VP: O Pirrita. Não sei se é o mesmo que eu conheço. Ele virou operador de máquinas. Trabalhou na Prefeitura por muitos anos. Acho até que já se aposentou. Ele era um bom operador de máquinas. Na verdade, ele operava uma pá mecânica, daquelas que removem entulhos, lixos, restos de material de construção. Ele trabalhou na gestão do doutor Fernando, do doutor Ivo, do Olinto, do Clovinho, Bosco Cigano e todos os outros prefeitos. Era um bom operador.

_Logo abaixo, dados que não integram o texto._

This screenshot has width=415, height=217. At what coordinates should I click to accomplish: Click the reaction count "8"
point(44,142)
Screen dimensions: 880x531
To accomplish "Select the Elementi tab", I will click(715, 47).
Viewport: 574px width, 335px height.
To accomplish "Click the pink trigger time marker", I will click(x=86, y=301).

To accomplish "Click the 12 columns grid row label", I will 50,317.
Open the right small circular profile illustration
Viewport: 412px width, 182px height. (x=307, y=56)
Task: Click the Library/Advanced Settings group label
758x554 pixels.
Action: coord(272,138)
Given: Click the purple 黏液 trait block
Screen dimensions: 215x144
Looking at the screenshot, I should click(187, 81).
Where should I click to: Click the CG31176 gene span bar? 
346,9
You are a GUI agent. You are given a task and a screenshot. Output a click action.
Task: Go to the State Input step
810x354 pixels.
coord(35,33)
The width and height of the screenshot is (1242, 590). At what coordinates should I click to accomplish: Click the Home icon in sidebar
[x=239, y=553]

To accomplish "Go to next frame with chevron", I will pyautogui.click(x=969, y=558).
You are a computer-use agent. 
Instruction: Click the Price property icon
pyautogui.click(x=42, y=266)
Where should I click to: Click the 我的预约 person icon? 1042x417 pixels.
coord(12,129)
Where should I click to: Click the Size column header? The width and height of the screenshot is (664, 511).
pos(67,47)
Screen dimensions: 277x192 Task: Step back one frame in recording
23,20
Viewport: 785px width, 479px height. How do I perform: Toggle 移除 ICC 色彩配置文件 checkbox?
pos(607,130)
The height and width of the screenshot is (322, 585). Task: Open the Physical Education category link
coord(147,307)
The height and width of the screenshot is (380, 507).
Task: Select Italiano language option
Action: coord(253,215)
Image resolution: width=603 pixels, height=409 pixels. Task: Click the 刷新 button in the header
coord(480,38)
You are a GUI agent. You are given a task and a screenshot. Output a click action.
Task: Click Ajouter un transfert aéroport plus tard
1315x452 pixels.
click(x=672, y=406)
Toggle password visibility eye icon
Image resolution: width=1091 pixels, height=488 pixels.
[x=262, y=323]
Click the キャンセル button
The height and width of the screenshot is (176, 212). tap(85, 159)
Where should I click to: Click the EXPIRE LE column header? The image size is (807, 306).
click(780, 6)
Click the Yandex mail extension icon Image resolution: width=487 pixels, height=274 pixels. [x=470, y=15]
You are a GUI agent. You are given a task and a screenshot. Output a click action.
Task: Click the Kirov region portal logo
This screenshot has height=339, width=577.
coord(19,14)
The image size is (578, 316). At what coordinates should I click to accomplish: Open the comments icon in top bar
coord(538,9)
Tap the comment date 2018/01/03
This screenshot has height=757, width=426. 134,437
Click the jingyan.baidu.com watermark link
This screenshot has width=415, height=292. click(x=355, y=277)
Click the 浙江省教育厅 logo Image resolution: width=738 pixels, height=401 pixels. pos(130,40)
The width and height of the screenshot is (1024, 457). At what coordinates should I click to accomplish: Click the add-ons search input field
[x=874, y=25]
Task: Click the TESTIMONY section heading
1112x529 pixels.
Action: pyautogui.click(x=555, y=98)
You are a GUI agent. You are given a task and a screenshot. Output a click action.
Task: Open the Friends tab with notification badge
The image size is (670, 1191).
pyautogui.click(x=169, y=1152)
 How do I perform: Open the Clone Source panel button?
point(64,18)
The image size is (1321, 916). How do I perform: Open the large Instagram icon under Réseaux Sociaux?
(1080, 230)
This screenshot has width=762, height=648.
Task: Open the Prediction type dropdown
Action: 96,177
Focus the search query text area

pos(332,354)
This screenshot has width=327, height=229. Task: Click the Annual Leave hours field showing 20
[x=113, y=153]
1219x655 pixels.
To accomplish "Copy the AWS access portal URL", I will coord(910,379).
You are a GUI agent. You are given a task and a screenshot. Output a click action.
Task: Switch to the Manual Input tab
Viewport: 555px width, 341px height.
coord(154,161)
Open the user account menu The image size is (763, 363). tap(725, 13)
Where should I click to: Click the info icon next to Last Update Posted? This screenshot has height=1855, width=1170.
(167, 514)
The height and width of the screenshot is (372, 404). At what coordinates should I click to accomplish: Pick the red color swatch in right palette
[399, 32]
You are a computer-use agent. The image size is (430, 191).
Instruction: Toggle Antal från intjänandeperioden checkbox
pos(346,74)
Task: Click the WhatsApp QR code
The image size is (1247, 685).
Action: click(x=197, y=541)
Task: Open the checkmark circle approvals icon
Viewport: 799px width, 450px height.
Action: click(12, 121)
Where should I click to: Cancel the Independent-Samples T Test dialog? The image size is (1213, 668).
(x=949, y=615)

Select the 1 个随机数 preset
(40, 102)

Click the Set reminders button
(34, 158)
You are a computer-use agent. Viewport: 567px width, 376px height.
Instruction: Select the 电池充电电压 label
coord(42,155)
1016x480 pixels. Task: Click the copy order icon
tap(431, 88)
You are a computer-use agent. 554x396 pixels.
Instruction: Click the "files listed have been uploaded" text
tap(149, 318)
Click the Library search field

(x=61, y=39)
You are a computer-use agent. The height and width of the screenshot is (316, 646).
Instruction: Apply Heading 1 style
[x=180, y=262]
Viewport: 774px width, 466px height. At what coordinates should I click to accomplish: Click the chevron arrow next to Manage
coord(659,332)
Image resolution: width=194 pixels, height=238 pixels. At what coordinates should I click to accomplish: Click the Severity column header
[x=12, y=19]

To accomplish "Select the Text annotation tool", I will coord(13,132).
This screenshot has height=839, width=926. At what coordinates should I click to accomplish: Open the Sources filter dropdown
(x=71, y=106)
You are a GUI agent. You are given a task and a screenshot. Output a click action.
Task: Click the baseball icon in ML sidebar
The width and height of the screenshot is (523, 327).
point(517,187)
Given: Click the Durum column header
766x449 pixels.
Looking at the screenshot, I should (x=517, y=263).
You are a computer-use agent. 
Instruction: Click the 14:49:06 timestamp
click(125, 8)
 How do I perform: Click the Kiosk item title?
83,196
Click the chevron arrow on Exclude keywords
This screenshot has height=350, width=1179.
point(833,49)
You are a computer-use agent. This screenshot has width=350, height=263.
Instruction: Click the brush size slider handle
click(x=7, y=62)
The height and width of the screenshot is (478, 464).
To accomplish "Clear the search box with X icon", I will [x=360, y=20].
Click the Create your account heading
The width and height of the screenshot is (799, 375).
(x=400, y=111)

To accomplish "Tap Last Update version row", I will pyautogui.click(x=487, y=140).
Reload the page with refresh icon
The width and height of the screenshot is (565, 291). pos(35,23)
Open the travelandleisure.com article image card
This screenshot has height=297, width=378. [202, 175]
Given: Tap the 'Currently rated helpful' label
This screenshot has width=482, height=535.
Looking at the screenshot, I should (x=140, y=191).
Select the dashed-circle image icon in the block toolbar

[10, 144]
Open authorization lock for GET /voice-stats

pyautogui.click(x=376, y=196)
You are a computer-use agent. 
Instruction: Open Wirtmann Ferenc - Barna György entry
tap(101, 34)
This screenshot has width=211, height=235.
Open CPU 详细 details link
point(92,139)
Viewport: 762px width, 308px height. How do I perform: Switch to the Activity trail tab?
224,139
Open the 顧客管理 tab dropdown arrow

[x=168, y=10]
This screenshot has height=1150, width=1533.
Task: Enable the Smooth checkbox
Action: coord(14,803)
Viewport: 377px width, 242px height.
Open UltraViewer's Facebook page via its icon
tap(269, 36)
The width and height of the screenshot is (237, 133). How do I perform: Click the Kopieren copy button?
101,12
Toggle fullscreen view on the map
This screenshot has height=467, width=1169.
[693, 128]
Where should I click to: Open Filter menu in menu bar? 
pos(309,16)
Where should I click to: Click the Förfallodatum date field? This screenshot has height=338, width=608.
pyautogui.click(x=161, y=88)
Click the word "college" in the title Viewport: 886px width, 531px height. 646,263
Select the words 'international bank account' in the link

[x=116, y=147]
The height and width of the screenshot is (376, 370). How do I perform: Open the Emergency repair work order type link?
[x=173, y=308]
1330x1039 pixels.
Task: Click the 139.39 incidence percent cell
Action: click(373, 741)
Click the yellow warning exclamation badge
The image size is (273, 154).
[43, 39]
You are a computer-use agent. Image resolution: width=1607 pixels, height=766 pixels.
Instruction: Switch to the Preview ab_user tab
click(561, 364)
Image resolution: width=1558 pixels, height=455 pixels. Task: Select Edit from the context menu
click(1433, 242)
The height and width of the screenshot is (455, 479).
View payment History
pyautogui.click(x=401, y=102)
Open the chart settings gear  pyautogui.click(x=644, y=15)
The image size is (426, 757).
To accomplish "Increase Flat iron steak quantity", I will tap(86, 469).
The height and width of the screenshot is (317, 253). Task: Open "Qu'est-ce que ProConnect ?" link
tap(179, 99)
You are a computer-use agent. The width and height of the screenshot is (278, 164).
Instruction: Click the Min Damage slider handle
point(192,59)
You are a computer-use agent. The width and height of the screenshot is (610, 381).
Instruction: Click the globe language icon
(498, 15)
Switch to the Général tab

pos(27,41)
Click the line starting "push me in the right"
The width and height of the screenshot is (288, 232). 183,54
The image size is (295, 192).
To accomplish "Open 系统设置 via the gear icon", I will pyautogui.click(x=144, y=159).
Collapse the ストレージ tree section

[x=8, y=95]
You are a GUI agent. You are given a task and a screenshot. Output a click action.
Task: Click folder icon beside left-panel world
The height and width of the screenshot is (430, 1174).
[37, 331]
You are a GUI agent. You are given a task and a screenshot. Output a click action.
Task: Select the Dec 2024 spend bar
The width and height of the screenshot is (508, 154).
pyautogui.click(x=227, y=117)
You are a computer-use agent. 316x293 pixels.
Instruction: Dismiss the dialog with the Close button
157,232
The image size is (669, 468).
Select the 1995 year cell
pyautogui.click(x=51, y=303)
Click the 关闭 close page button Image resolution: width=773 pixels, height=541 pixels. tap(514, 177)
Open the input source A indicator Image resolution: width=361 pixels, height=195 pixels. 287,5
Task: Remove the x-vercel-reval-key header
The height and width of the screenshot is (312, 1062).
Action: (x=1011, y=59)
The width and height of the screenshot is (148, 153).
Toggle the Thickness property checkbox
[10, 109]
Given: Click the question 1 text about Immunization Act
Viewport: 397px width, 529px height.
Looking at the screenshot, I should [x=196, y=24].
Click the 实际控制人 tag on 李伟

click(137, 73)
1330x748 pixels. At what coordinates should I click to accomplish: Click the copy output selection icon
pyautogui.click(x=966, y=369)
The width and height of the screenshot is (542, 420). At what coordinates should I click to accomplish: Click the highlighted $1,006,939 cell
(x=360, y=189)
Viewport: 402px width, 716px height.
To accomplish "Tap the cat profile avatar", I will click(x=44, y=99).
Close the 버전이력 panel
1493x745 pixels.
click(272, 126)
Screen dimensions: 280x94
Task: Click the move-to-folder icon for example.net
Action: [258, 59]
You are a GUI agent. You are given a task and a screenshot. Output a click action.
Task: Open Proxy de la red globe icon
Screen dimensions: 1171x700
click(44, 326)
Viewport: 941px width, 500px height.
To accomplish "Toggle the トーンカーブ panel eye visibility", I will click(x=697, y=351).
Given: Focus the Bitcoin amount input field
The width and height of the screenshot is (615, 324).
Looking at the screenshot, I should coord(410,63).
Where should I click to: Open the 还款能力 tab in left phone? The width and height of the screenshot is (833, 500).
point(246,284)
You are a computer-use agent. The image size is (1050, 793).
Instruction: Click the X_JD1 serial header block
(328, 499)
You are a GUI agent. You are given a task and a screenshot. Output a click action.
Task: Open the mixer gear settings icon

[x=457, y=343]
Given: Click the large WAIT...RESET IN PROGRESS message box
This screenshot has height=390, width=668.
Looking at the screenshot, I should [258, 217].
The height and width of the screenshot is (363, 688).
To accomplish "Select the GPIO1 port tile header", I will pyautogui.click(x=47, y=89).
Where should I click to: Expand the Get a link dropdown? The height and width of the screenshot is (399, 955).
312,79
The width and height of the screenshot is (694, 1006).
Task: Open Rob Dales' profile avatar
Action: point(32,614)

Voltando ao Caretinha, sei que ele foi embora pra São Paulo. Por lá, faleceu. Veio aqui uma vez, mas logo voltou. E lá fez a derradeira viagem dele.
Nota do Repórter:
Aproveito o ensejo para transcrever excertos de Reminiscências – Viver para lembrar, texto às páginas 445-451 do meu livro Sinfonia – em prosa – d’uma existência (prodigiosa):
“Assim se teceram os nossos temores que o tempo se encarregou de desfiá-los, de esfiapá-los, de destecê-los”. (...) “Amedrontaram-me as presepadas do Pirrita e do Caretinha, dois jovens que reagiram à marginalização pela sociedade com a embriaguez e a desordem, sempre amparados no hábil manuseio de armas brancas, perfurocortantes: a peixeira e o canivete.” (...) “Com o Caretinha, cujo pai trabalhou como servente de pedreiro em construções de responsabilidade do meu pai, houve até uma certa aproximação. Chegamos a jogar juntos em peladas em campos de chão batido – o Beira-Riacho, à margem da estrada do Coió, e o Gilete, em área contígua à da Escola de Artes Donaninha Arruda, na Feira do Gado. Nunca percebi que tivesse má índole. Era apenas um injustiçado sem conformismo.”